## YOUR INSTRUCTIONS
Only the text of the records below belongs in the answer, copied exactly, with pictures omitted.

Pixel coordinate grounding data
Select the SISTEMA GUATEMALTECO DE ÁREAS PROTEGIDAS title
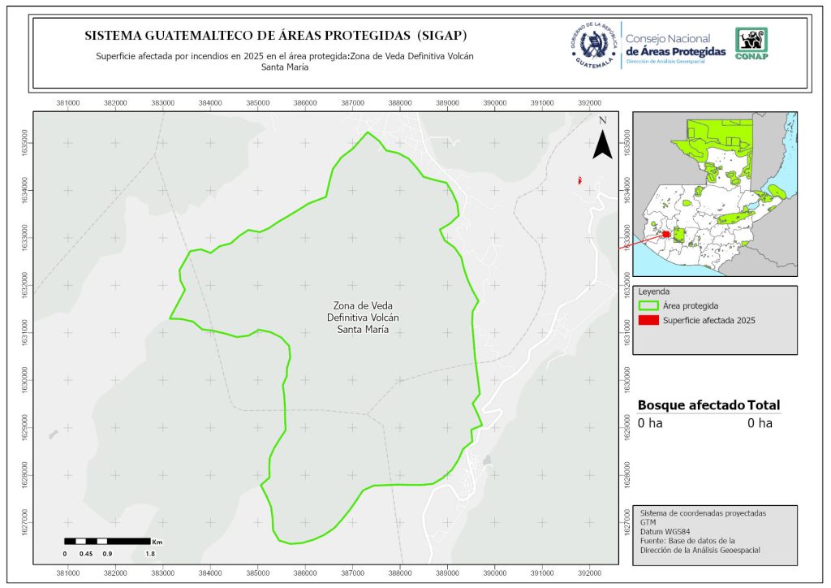The width and height of the screenshot is (831, 588). click(276, 37)
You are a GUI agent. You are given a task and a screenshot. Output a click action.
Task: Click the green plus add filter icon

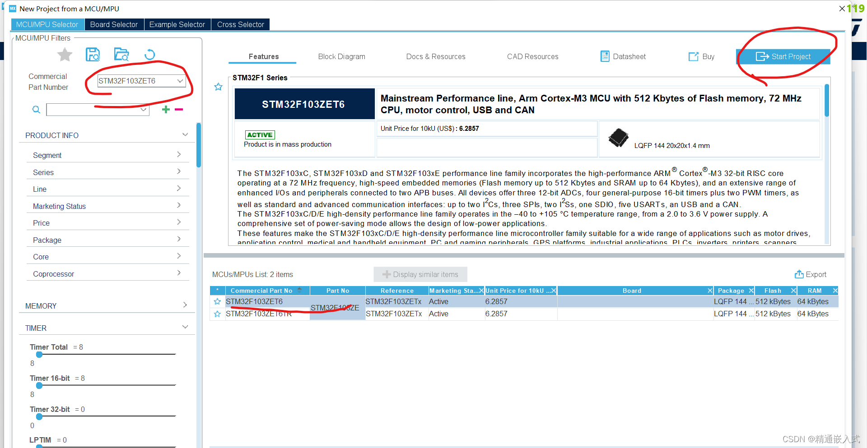tap(166, 109)
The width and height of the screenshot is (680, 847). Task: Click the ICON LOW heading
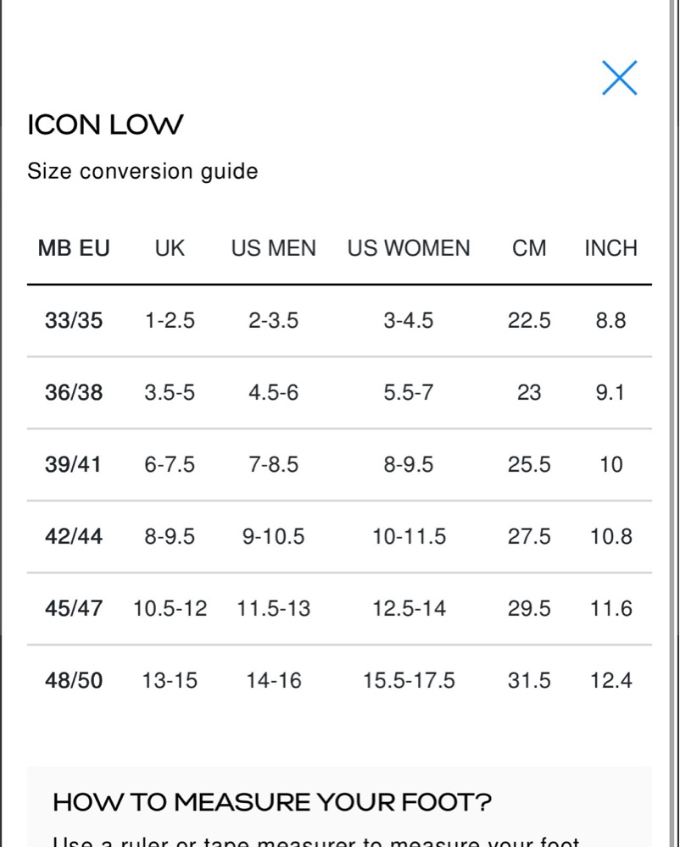pos(105,125)
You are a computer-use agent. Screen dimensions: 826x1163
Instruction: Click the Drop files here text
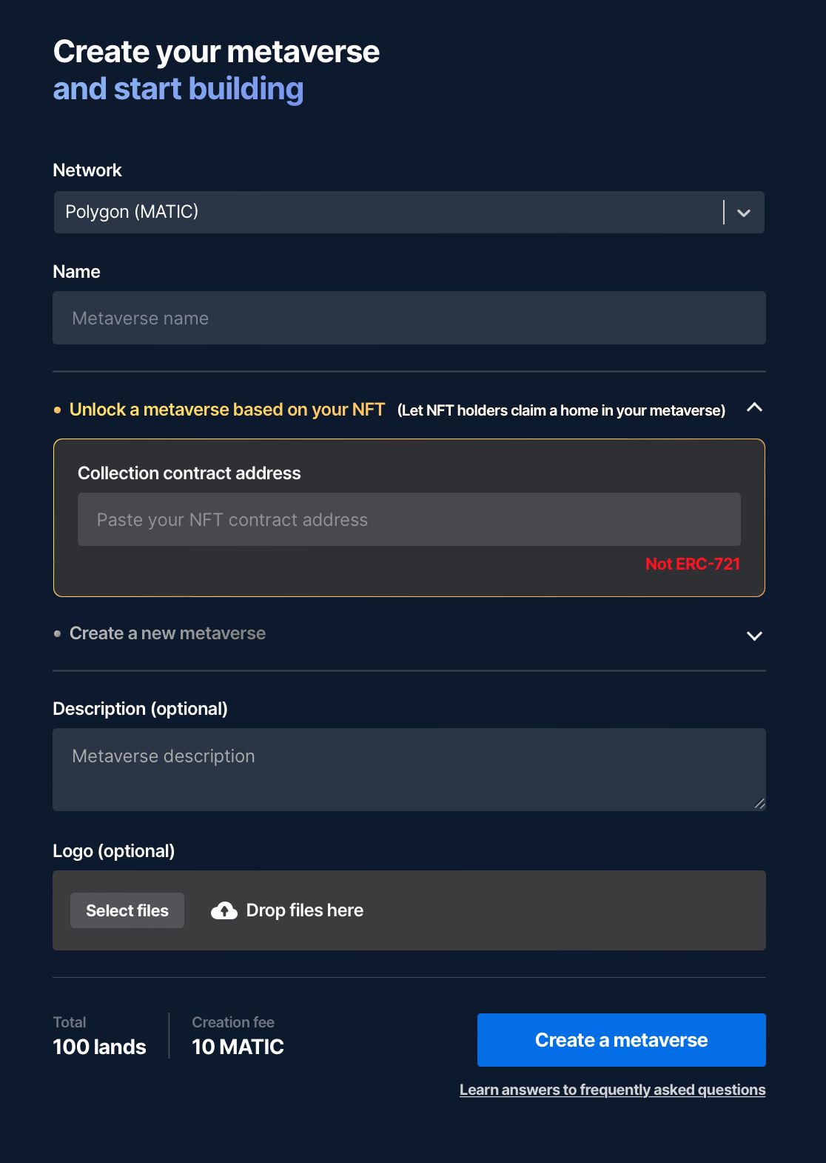305,910
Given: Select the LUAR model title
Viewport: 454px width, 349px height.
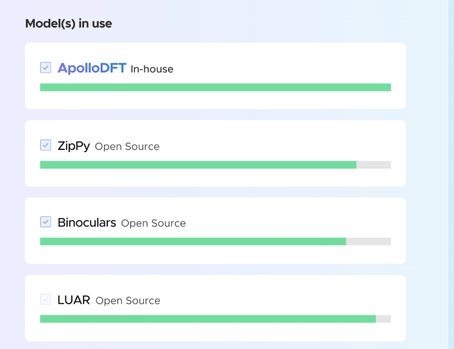Looking at the screenshot, I should pyautogui.click(x=74, y=300).
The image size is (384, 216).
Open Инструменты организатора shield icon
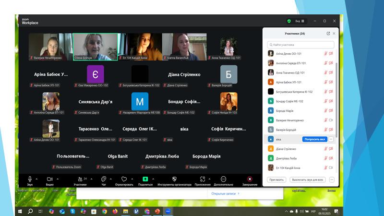pyautogui.click(x=174, y=179)
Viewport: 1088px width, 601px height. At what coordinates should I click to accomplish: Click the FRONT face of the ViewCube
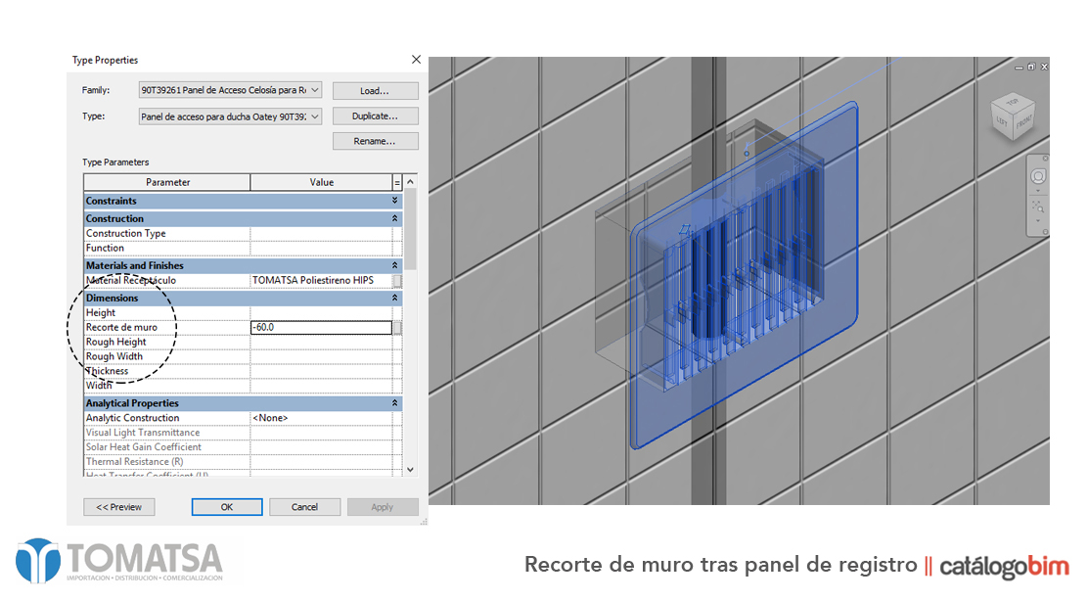[x=1023, y=122]
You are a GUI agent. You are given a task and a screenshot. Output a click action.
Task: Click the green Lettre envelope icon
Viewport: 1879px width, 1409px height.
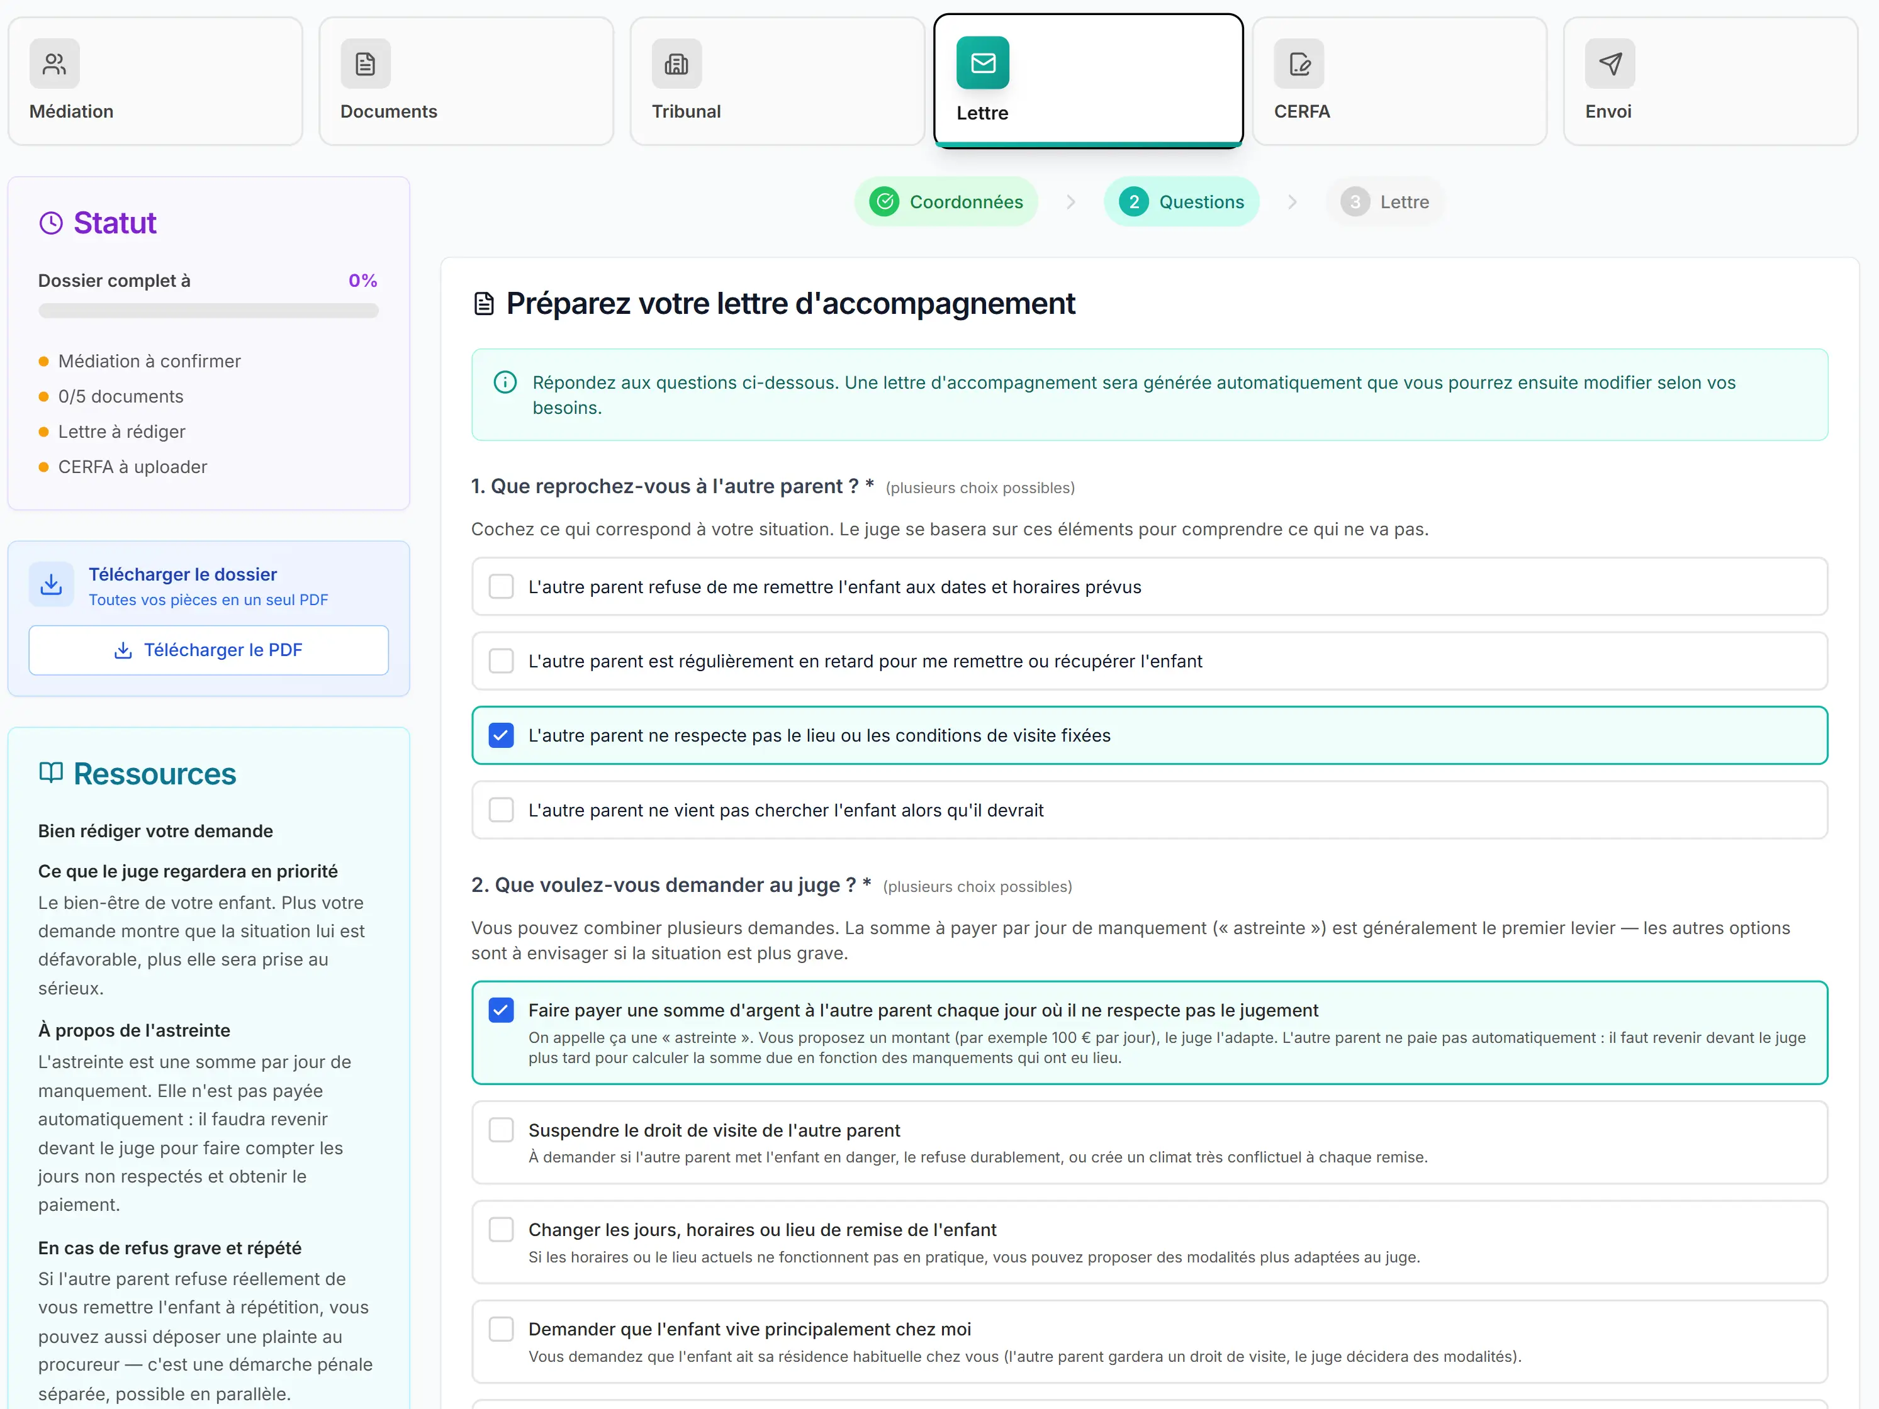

## SOLVED PROBLEM
Select the SISTEMA GUATEMALTECO DE ÁREAS PROTEGIDAS title
The width and height of the screenshot is (831, 588). click(276, 37)
You are a GUI agent. You are given a task and a screenshot. Output a click action.
Task: Click the green plus add filter icon

tap(166, 109)
The width and height of the screenshot is (680, 847). Task: Click the ICON LOW heading
pos(105,125)
You are a computer-use agent. Screen dimensions: 826x1163
Instruction: Click the Drop files here text
305,910
Given: Select the LUAR model title
Viewport: 454px width, 349px height.
Looking at the screenshot, I should pyautogui.click(x=74, y=300).
The image size is (384, 216).
Open Инструменты организатора shield icon
pyautogui.click(x=174, y=179)
Viewport: 1088px width, 601px height. At what coordinates should I click to accomplish: Click the FRONT face of the ViewCube
[x=1023, y=122]
You are a GUI agent. You are given a task and a screenshot. Output a click action.
Task: Click the green Lettre envelope icon
Viewport: 1879px width, 1409px height.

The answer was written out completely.